We have closed countless transactions as M&A attorneys. We have the acumen and experience to guide our clients through all stages of the transaction.

  • Trevor Kuresa has 14 years of experience advising sellers on M&A transactions, including acquisitions, divestitures, restructurings, joint ventures, and corporate governance.

    Trevor is the General Counsel of a large privately-held company where he oversees legal, governance, compliance, and litigation functions.

    Trevor is the host of The M&A Pod, which provides commentary on M&A deals. Trevor is the author of The General Counsel Blog, which provides insights into legal issues of privately-held companies.

  • Paul is the founding partner of MacArthur, Heder & Metler, PLLC. He earned a bachelor of arts degree in English with a minor in business finance from Brigham Young University, a juris doctorate from the J. Reuben Clark Law School at BYU, and a master of science in taxation degree (LL.M.), with honors, from the Washington School of Law.

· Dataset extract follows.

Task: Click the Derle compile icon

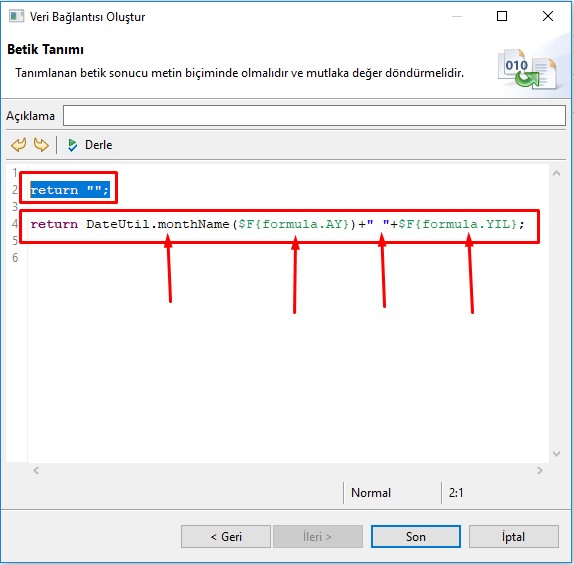Action: [x=72, y=145]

    His practice is focused on business formation, maintenance, contracts, corporate governance, mergers & acquisitions, succession planning, taxation, estate planning, non-profit organizations, and adoption. Paul is co-founder of A Child’s Hope Foundation, a non-profit public charity dedicated to improving the standard of care for orphaned children in third-world countries. He has also served and is serving as an officer and board member for many other non-profit entities.

    Paul has been involved with clients and business transactions valued from $10,000 to $250,000,000. Additionally, he has been a presenter at various estate plan and business seminars and was recently voted one of the top legal service providers in Utah County.

    He and his wife, Monica, are the parents of seven children. Paul loves to spend time with each of them, watch BYU sports, read, hike, and travel.